| |
|
LA PRENSA GRÁFICA recorrió dos
veces el Atlántico, los pasillos de la mejor historia
futbolística cuscatleca, las venas de un corazón
popular que lo idolatra y el laberinto de su inteligencia
para reconstruir vida, obra, milagros y pecados del “Mágico”.
En esta primera entrega, el escritor Giovanni Galeas hace
una presentación del personaje.
Algunos dicen que Jorge González es el genio más
genio de los genios salvadoreños, a la altura misma
de Francisco Gavidia. Otros aseguran que “el Mágico”
es el símbolo más contundente del ansia de libertad
de un pueblo, al modo de Farabundo Martí. No faltan
aquéllos que dicen que la frase d‘aubuissoniana
de “Primero, El Salvador; segundo, El Salvador; y tercero,
El Salvador” sólo fue puesta en práctica
una vez, y por este hombre, cuando masacró a los mexicanos
con una jugada genial que Ever Hernández tradujo en
gol en la hexagonal del 81. Muchos han hecho del futbolista
un objeto de culto, con la pelota como hostia.

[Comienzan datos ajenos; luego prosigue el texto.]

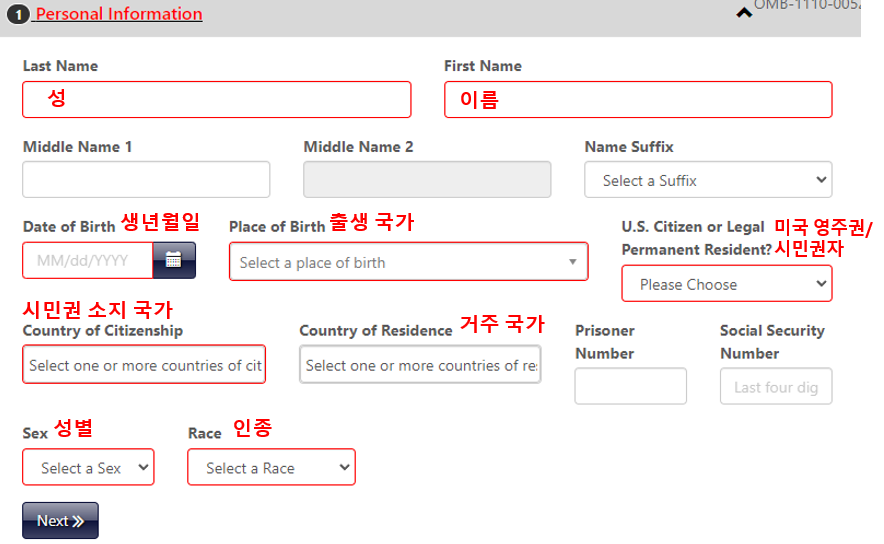884x544 pixels.
Task: Click the Last Name input field
Action: click(216, 99)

Y sin embargo, poco, casi nada se ha escrito en El Salvador
sobre este hombre tan complejo, genial en la cancha, tierno
en el trato, que llevó su libertad, su “disfrutar
sin hacerle daño a nadie” a niveles profundos
e insondables.
Brilló en una época en la que el periodismo
no contaba con los recursos tecnológicos suficientes
para darle cotidiano seguimiento a sus hazañas, ésas
que lo convirtieron en el mejor jugador del mundo en 1984.
Quizá por eso, y quizá porque dibujarlo en
toda su humanidad es una tarea multidisciplinaria, que requiere
del concurso, no sólo de periodistas, sino de profesionales
en áreas diferentes, es que nunca se elaboró
un acercamiento periodístico serio a su inimitable
figura.
Por eso estamos aquí. LA PRENSA GRÁFICA presenta
hoy, en este primer número de una serie sobre “el
Mágico”, un proyecto de reconstrucción
temática del ídolo que, además de consignar
su maravilla deportiva, su olor de multitud, su culebrita,
su vaselina, también recrea las claves –personales,
sociales, culturales– necesarias para entenderlo.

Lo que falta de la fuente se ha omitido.